ヨガを推奨しております。
それは、ヨガが究極的には「自分をやめる」ための練習だからです。
「自分をやめる」なんて言うと、少しドキッとされるかもしれません。
「自己実現」や「自分探し」がもてはやされるこの世の中で、自分をやめるなんて、まるで人生を放棄するような響きに聞こえるからです。
でも、ふとした瞬間に思いませんか?
「ああ、もう自分であることに疲れたな」と。
朝起きて、鏡に映る「私」という顔を確認し、名前というラベルを貼り、社会的役割という衣装を着て、過去の記憶という脚本を握りしめて、今日も「私」という役を演じに出かける。
それを何十年も続けていれば、疲れて当然です。
そろそろ、その重たい着ぐるみを脱いで、休憩してもいい季節ではないでしょうか。
「自分」という一番の重荷
私たちが抱えている悩みや苦しみ。
そのほとんどすべての主語は「私」です。
「(私が)評価されなかったらどうしよう」
「(私が)将来お金に困ったらどうしよう」
「(私が)あの人に嫌われたかもしれない」
「(私が)もっと若くて才能があったらよかったのに」
全部、「私」です。
この「私(エゴ)」という強烈なフィルターがあるせいで、世界は色を失い、恐怖と不足の物語になってしまいます。
仏教やヨガの教えでは、この「私」への執着こそが苦しみ(ドゥッカ)の根源だと言います。
逆に言えば、「私」がいなくなれば、悩みもまた、立ちどころに消滅します。
「私」がいなければ、誰が評価を気にするのでしょうか?
「私」がいなければ、誰が老いを恐れるのでしょうか?
そこに残るのは、ただ流れる雲や、風の音、街のざわめきといった「現象」だけです。
そして不思議なことに、その「私」がいない状態のとき、私たちは最も深く満たされ、世界と調和しています。
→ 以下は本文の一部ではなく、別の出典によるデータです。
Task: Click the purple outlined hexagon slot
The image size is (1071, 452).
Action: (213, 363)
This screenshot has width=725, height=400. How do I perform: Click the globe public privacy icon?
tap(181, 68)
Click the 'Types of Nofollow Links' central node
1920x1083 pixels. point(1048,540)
美しい夕焼けに見とれているとき、美味しいお茶を飲んで「はぁ〜」と息をつくとき。
その瞬間、そこに「私」はいません。ただ「感動」や「味わい」があるだけです。
アイデンティティの衣替え
季節が変わると、厚手のコートを脱いで、軽やかなシャツに着替えたくなります。
同じように、心にも衣替えが必要です。
これまで大切にしてきた「頑張り屋の私」「責任感の強い私」「繊細な私」。
それらのアイデンティティは、かつてはあなたを守ってくれた大切な鎧だったかもしれません。
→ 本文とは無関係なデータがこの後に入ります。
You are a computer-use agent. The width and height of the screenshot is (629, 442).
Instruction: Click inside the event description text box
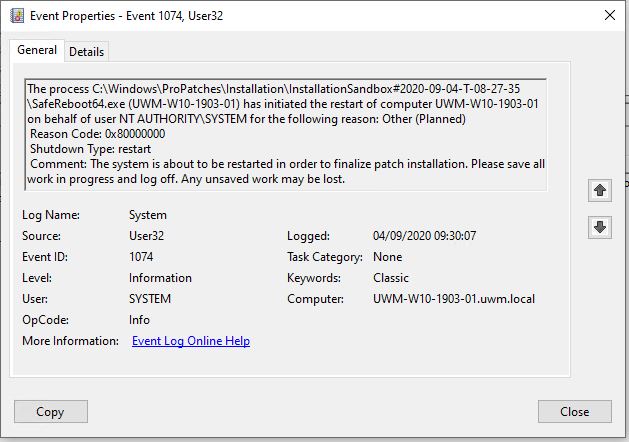pos(286,134)

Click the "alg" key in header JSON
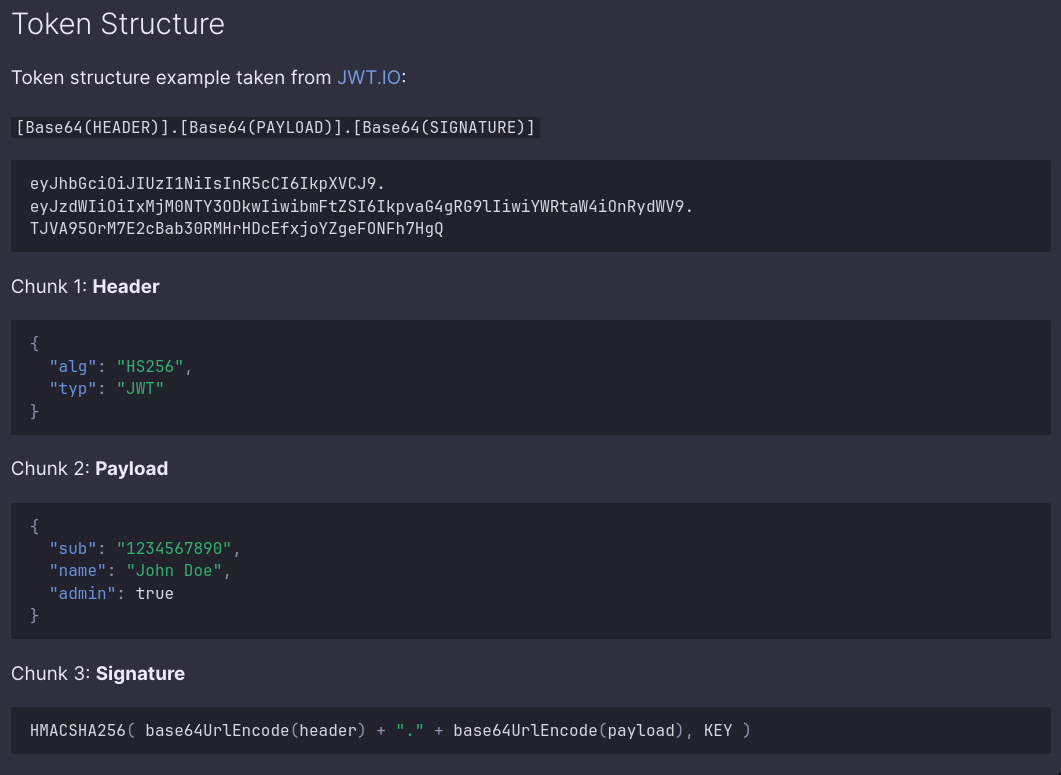coord(74,366)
でも、今のあなたにとっては、もうサイズが合わなくなってきているのではないでしょうか。
窮屈で、暑苦しくて、動きづらい。
それなら、感謝して脱ぎ捨ててしまえばいいのです。
「自分をやめる」とは、自暴自棄になることではありません。
固定化された「こうあるべき自分」を手放して、何者でもない透明な存在(空)に戻ることです。
履歴書に書けるようなスペックは何もなくても、ただここに座って呼吸しているだけで、命としては完全である。
そんな原点に立ち返ることです。
無責任のススメ
「自分をやめる」ための具体的な練習として、EngawaYogaでは「シャヴァーサナ(屍のポーズ)」を大切にしています。
仰向けになり、手足を投げ出し、目を閉じる。
これは文字通り、一度「死んでみる」練習です。
マットの上で死体のふりをしている間、あなたには何の責任もありません。
上司の機嫌を取る必要も、良き母である必要も、夢を追いかける若者である必要もありません。
ただ重力に身を任せ、床に溶けていく。
世界は勝手に回っていきます。あなたがコントロールしなくても、心臓は動き、太陽は昇り、季節は巡ります。
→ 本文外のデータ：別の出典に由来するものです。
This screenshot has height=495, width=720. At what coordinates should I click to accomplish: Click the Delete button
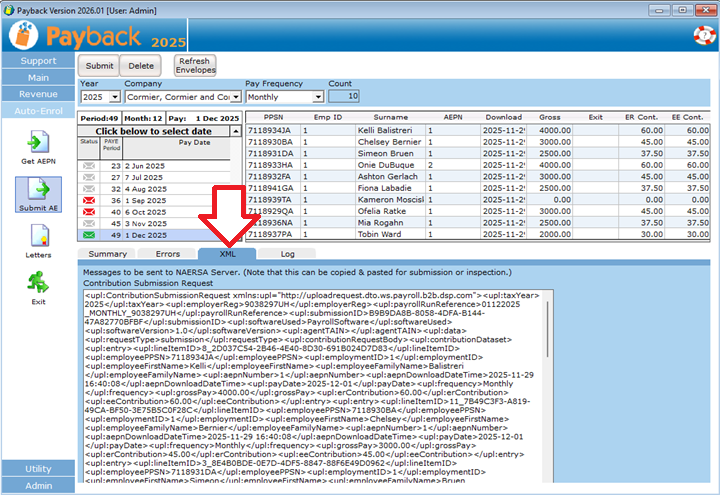tap(143, 66)
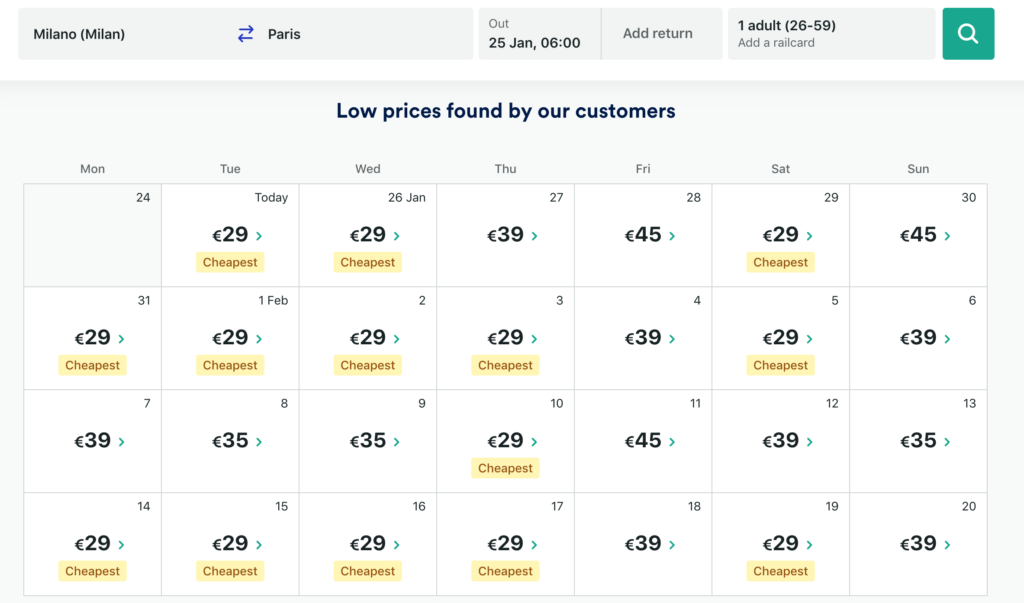This screenshot has width=1024, height=603.
Task: Click the arrow beside Today's €29 price
Action: (259, 236)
その「大いなる自動運転」に、全幅の信頼を置いて、ハンドルから手を放す。
この「究極の無責任」こそが、最も深い癒しをもたらします。
何者でもない時間
現代社会は、私たちに「何者か(Somebody)」になることを強要し続けます。
特別な才能、影響力、成功。
「何者かにならなければ価値がない」という強迫観念が、私たちを駆り立てます。
でも、本当にそうでしょうか?
縁側に座って、ただ庭の木々を眺めているとき。
私たちは「何者」でもありません。
ただの「視点」であり、ただの「呼吸」です。
そして、その「何者でもない(Nobody)」時間こそが、枯渇したエネルギーを充電してくれるのです。
そろそろ、自分をやめてみませんか。
肩書きも、名前も、過去のストーリーも、一度玄関先に置いて。
ただの「命」として、お茶を飲みましょう。
「自分」がいなくなったあとに残るもの。
それこそが、本当のあなた(真我)なのかもしれません。
そんな静かな冒険を、この場所でご一緒できれば幸いです。
ではまた。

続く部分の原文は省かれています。